Pernod Ricard restructures its brand portfolio

According to a corporate press release, Premium Wine Brands will be in charge of the development and global strategy of Pernod Ricard’s wine brands. The portfolio includes: Australian wines (Jacob’s Creek), New Zealand wines (Montana and Brancott), as well as Spanish and Argentinean wine brands with international potential (Campo Viejo and Graffigna). The new company’s objective is to accelerate the international development of these brands within the Pernod Ricard distribution network.

Premium Wine Brands – that’s a euphemism if ever there was one. Jacob’s Creek is a no-frills, cheap-as-chips brand, even though the wines are technically well made and, accordingly, represent excellent value for money.

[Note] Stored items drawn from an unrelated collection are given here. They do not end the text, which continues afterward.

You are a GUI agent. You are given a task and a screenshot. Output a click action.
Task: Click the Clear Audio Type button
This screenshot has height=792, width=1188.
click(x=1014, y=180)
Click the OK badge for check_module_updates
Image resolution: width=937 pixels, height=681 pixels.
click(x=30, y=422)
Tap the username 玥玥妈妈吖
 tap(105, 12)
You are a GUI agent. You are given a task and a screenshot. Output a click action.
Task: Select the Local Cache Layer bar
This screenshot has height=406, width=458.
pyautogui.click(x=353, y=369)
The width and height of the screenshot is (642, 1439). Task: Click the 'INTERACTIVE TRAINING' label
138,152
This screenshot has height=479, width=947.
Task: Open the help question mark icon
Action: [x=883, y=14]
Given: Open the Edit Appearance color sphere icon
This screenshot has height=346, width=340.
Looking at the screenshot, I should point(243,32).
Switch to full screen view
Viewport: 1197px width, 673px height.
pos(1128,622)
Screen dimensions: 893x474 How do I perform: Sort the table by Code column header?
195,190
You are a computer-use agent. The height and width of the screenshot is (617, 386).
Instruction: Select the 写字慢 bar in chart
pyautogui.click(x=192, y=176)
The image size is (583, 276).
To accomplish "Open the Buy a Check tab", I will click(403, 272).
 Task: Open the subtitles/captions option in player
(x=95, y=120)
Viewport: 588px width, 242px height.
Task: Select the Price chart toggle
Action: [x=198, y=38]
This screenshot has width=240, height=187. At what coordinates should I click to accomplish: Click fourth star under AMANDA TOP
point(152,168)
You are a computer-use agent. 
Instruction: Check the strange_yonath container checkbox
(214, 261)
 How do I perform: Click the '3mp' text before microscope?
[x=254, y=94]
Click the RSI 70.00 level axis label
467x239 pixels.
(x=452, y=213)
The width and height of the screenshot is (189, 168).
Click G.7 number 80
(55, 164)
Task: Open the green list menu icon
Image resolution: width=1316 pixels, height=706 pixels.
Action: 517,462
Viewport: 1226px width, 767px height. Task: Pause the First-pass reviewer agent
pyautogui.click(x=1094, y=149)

If Jacob’s Creek is anything, it’s a mass-market, easy-on-the-pocket brand – and definitely not a premium brand.

Although the brand has great allure, Pernod’s wine division will find it difficult to achieve the margins the vodka brands are accustomed it. Why did they split it off, then? To make the wine divisions’ executives stand on their toes?

Sure, Jean-Christophe Coutures, who is currently Chairman and CEO of Pernod Ricard Pacific and will become Chairman and CEO of Premium Wine Brands, knows what he is in for: a rough ride.

On 22 July 2010, Pernod Ricard reported that for the full year 2009/10 (ended 30 June 2010), its organic sales growth reached 2 percent, driven by its Top 14 brands which include Mumm Champagne and Glenlivet Whiskey. After taking into consideration a negative foreign exchange effect of around 1 percent (which turned positive during the second half of its financial year) and a negative group structure effect of 3 percent, relating mainly to the disposal of the Wild Turkey and Tia Maria brands, full year sales have declined 2 percent.

The strong sales growth over the second half-year (+9 percent) was aided by a gradual recovery in consumer spending in mature markets, higher growth momentum in emerging markets and favourable comparatives, in particular in the third quarter.

Asia and Latin America remained very buoyant, says Pernod Ricard. The improved trend was confirmed in eastern Europe, the U.S. and Duty Free markets. Sales continued to decline overall in western Europe, especially in Spain, in the UK, and more recently in Greece.

For the full 2009/2010 financial year, Pernod Ricard targets an organic growth in profit from recurring operations of between 3 percent and 4 percent (compared to about 3 percent previously), although it has increased its advertising and promotional expenditure as planned.

Pernod Ricard will release its 2009/10 results on 2 September 2010.